- Noble family: de Burgo de Vesci
- Father: Eustace fitz John
- Mother: Beatrix de Vesci

= William de Vesci =

High Sheriff of Northumberland

William de Vesci (c.1125–1184) was an Anglo-Norman feudal lord and Sheriff. Born William fitz Eustace at Knaresborough Castle, Yorkshire, the son of Eustace Fitz John and Beatrix de Vesci, he took his mother's surname.

He was appointed Sheriff of Northumberland from 1155 to 1170 and then Sheriff of Lancashire from 1166 to 1170.

In 1174, he joined other knights such as Bernard de Balliol and Robert III de Stuteville under the command of Ranulf de Glanville, Sheriff of Westmorland to attack an invading Scottish army then besieging Alnwick castle in Northumberland.
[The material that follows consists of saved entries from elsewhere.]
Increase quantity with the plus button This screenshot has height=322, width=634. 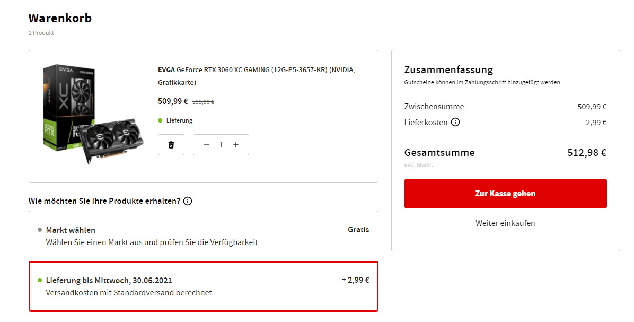236,145
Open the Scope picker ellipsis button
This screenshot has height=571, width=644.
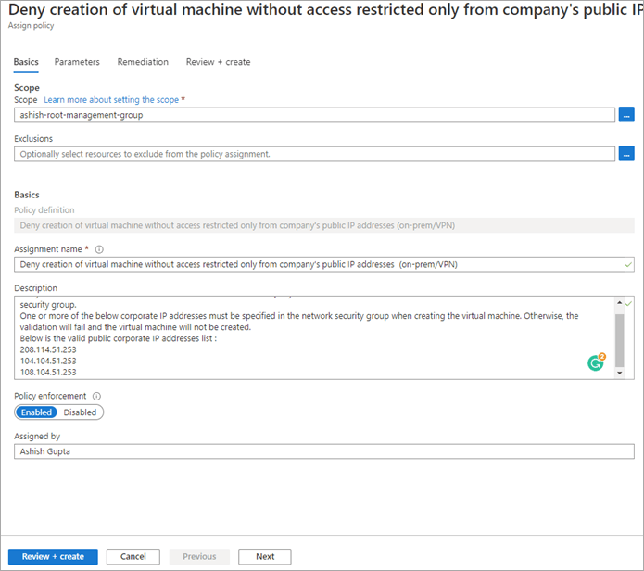tap(626, 115)
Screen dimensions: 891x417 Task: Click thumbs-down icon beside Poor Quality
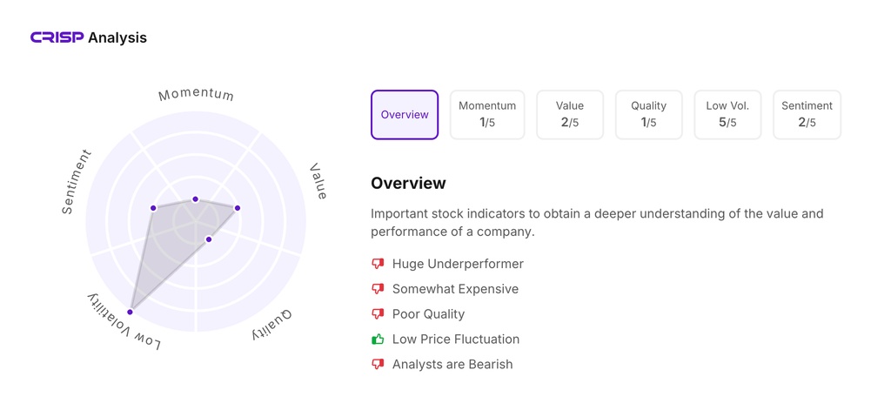click(x=378, y=314)
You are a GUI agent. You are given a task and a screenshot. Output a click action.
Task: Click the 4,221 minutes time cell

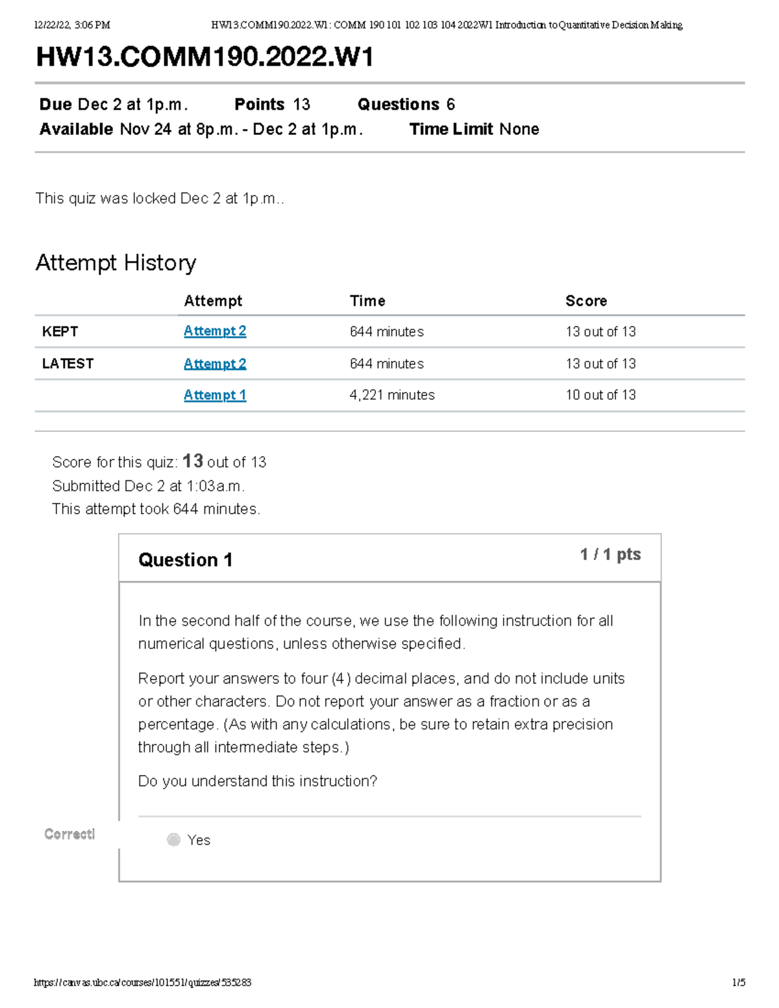point(392,395)
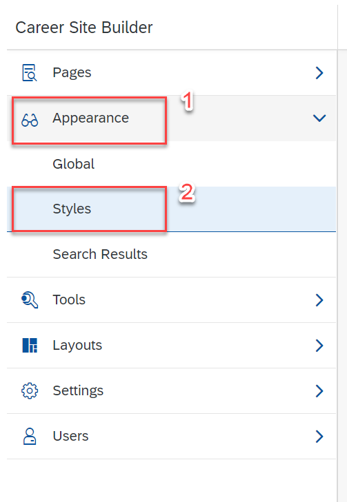The image size is (347, 502).
Task: Click the Settings gear icon
Action: pyautogui.click(x=30, y=391)
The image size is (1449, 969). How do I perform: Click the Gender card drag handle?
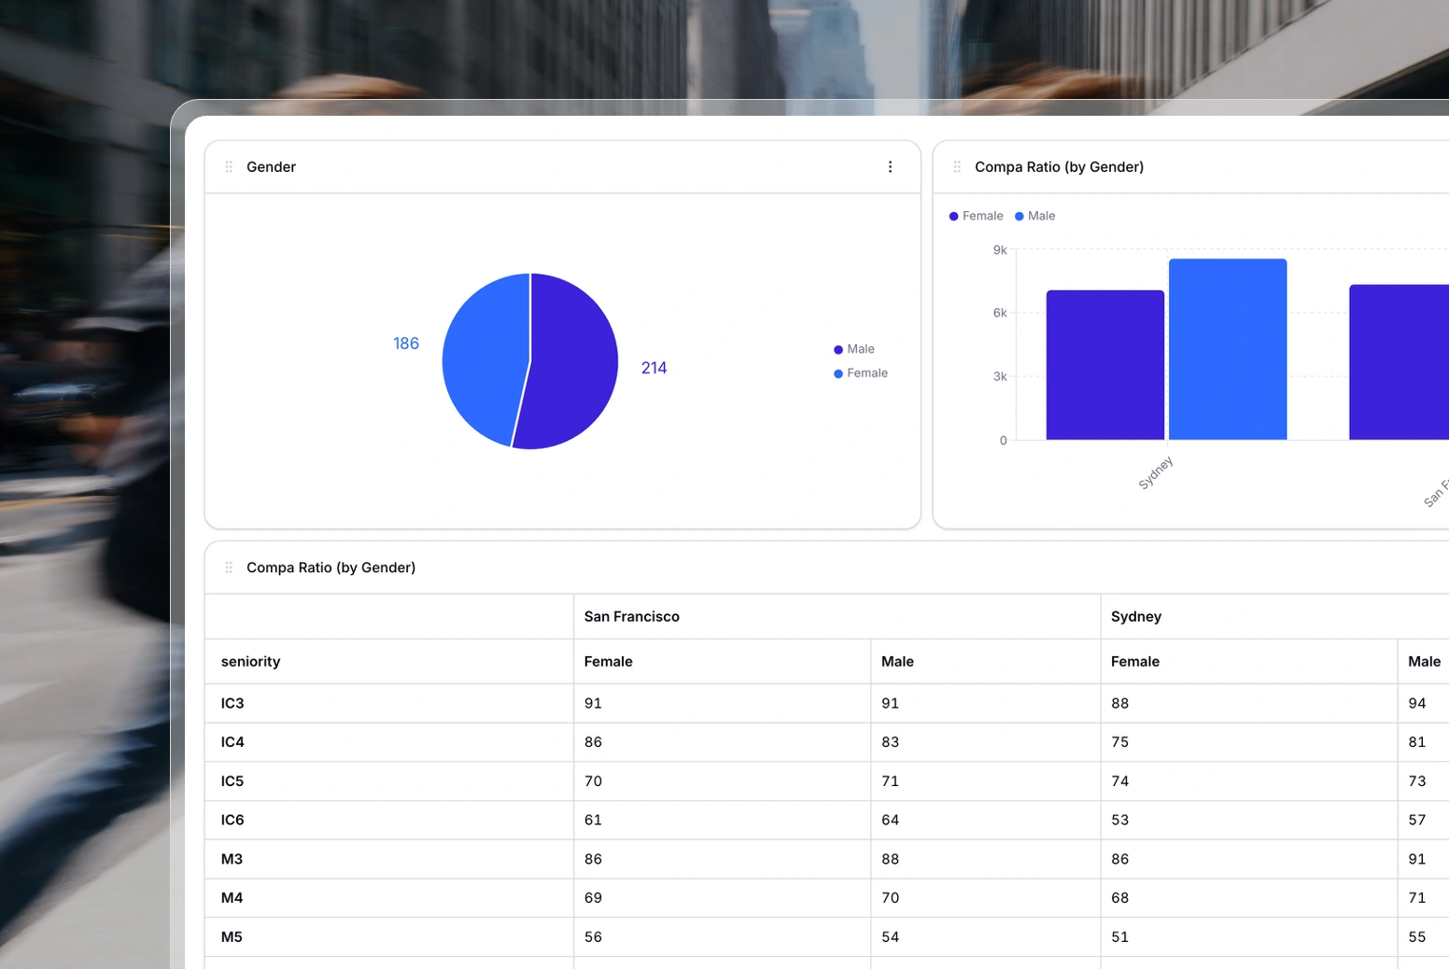point(229,167)
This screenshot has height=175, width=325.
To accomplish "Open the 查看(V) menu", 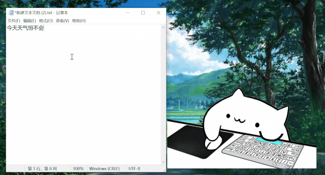I will pos(62,21).
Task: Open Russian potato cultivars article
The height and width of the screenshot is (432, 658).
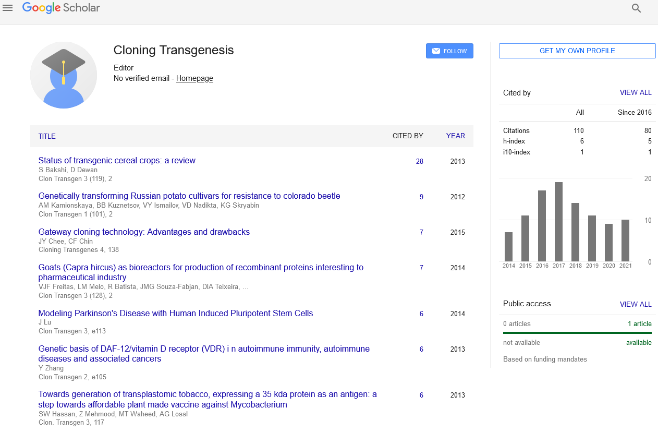Action: coord(189,196)
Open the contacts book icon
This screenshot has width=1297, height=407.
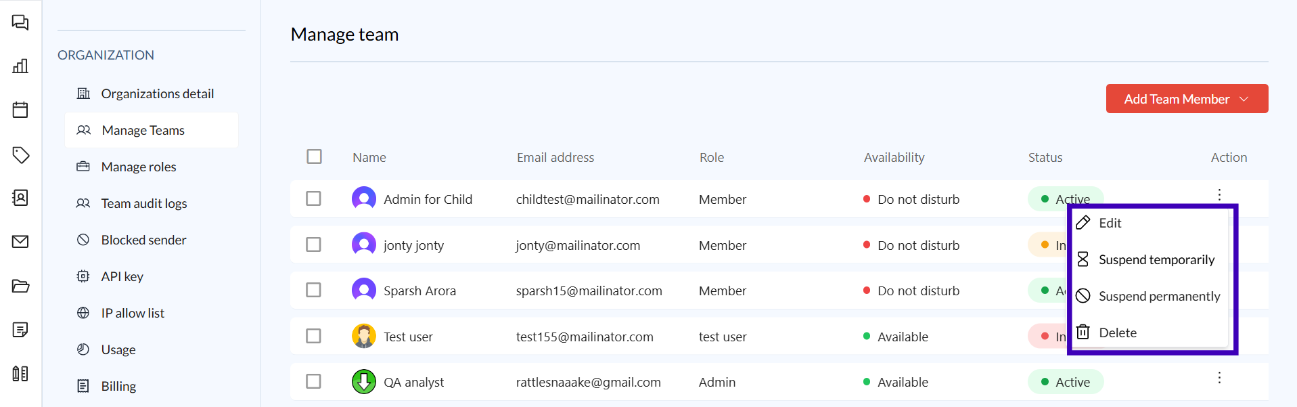(20, 198)
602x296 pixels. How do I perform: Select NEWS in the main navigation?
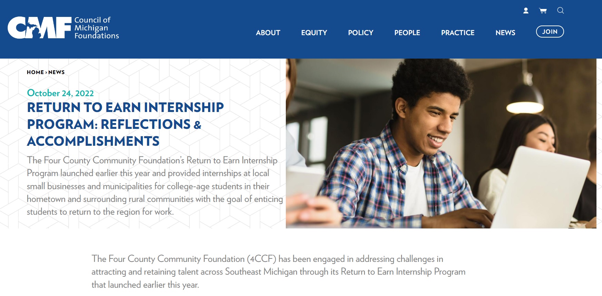pos(505,33)
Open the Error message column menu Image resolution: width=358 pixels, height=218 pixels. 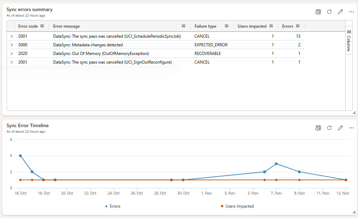tap(183, 26)
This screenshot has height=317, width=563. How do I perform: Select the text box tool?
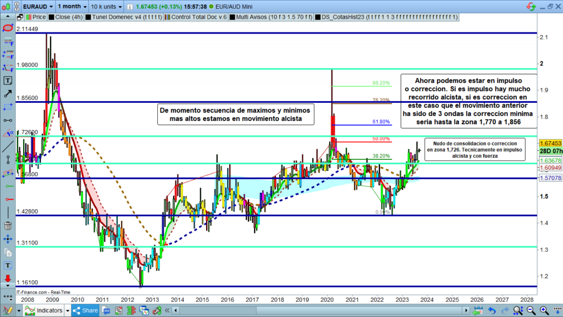8,80
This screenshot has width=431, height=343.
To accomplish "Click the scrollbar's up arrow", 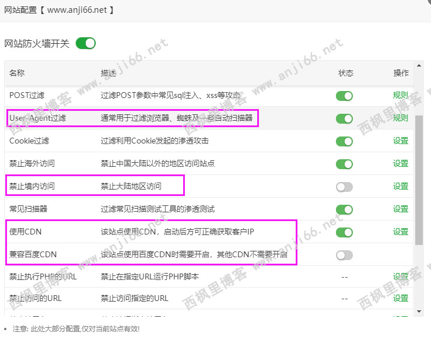I will 419,65.
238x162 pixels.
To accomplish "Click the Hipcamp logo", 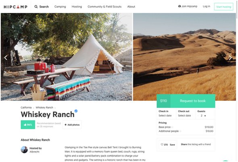I will click(x=15, y=7).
The Scottish king William I of Scotland (William the Lion) was captured and the invasion successfully repelled.

==Marriage and issue==
He married Burga de Stuteville, daughter of Robert III de Stuteville, they had the following known issue:
- Maud, married Thomas de Muschamp and also Adam de Karliolo
- Eustace, died 1216. He married Margaret, illegitimate daughter of William the Lion, King of Scotland.
- Richard of Chimley
- Warin of Knapton, married Matilda de Wellon, had issue.
- Cecily

He also allegedly fathered an illegitimate daughter Sibil, who married Walter de Bolbec.